/utf-c

A compact way to encode Unicode strings

Primary LanguageGoMIT LicenseMIT

UTF-C

This repository contains two implementations (in JavaScript and in Go) of a custom Unicode encoding scheme for storing strings in a compact way. It's mainly intended for storing a lot of short strings in memory. It's not a standard algorithm, and you should not use it in external APIs: it does not provide ASCII transparency (the produced output can contain 7-bit ASCII values that weren't present in the original string), so it can lead to a number of security vulnerabilities. It is, however, ASCII (and partly CP1252/ISO-8859-1) compatible: every ASCII string (and some CP1252 strings) is represented in the same way in UTF-C.

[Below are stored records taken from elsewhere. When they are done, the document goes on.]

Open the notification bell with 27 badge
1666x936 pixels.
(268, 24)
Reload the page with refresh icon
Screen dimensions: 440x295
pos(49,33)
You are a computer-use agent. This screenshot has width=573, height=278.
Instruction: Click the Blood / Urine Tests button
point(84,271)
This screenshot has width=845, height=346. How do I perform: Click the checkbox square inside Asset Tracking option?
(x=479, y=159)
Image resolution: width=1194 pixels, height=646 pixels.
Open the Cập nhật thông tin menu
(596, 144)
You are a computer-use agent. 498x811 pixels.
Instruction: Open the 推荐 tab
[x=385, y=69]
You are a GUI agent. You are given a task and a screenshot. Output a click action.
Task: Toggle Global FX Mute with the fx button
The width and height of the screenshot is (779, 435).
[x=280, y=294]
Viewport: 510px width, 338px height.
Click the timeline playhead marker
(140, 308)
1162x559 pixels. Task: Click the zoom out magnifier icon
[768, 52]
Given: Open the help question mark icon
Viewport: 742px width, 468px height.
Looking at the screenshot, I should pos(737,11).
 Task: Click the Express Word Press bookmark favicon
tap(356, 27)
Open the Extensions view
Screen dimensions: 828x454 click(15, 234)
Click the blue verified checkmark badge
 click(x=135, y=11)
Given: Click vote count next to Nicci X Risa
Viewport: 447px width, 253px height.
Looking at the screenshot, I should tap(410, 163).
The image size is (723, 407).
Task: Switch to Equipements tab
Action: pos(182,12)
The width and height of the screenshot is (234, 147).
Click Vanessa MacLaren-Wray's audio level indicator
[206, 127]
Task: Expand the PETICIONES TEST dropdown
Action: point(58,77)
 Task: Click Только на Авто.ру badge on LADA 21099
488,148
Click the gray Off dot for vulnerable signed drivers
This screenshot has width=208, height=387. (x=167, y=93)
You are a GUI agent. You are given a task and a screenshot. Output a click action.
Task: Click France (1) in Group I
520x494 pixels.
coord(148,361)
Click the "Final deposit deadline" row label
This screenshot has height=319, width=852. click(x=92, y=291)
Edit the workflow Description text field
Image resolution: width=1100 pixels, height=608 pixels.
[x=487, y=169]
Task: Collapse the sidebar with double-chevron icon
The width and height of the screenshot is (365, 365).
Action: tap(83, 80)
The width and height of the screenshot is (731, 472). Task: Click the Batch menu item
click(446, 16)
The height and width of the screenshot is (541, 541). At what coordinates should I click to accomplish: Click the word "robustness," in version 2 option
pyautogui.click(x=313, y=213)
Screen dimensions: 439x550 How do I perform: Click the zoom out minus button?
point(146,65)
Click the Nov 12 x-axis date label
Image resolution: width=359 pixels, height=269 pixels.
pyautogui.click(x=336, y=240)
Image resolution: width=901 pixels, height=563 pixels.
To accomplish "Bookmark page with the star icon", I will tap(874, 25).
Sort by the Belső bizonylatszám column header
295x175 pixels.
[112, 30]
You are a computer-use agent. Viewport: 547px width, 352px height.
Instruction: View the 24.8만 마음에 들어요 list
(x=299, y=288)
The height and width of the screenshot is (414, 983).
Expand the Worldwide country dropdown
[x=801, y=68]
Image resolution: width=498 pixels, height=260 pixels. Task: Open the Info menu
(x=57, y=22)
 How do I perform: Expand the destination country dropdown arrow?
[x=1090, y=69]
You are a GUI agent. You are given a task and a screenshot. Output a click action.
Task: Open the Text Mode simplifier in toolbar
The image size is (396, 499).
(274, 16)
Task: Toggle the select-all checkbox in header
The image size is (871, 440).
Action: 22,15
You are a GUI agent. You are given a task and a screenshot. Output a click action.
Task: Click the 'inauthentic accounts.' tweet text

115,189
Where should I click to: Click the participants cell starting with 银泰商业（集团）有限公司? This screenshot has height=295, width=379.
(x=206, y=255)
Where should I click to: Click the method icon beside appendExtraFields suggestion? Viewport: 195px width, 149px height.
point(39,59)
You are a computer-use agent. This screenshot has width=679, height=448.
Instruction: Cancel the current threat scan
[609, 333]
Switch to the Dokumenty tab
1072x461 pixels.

UTF-C (C stands for "compact") is similar to SCSU (Standard Compression Scheme for Unicode), but it's more lightweight and simple (for example, minified JS version is just 1.7 Kb that includes both encoder and decoder). It's implementation does not require any heuristics to achieve good performance. In comparision with a SCSU compressor of same complexity, it often delivers better results in terms of compressed strings size.

You can try it for yourself in this online demo.

JavaScript Library

To use this encoding you can install utf-c library via npm or yarn:

npm install -s utf-c

In browser environment you can also link to it directly via unpkg:

<script src="https://unpkg.com/utf-c@1/utf-c.min.js"></script>

This library provides two methods: encode for converting Strings to UTF-C byte arrays (Uint8Array in browsers, Buffer in Node), and decode for decoding it back. In browser enviroment those methods available on global UTFC object, in Node you need to import it first:

const UTFC = require('utf-c');

console.log(UTFC.encode('Hello World!'));

Go Package

Run go get to install this package as a dependency:

go get "github.com/denull/utf-c/go"

Just like in JavaScript, this package provides Encode (which converts string to the corresponding []byte buffer) and Decode functions:

import (
  utfc "github.com/denull/utf-c/go"
)

func main() {
  buf := utfc.Encode("Hello World!")
  fmt.Println(buf)
}

It would probably make sense to implement Encoder and Decoder interfaces from the default golang.org/x/text/encoding package, but it's not yet done.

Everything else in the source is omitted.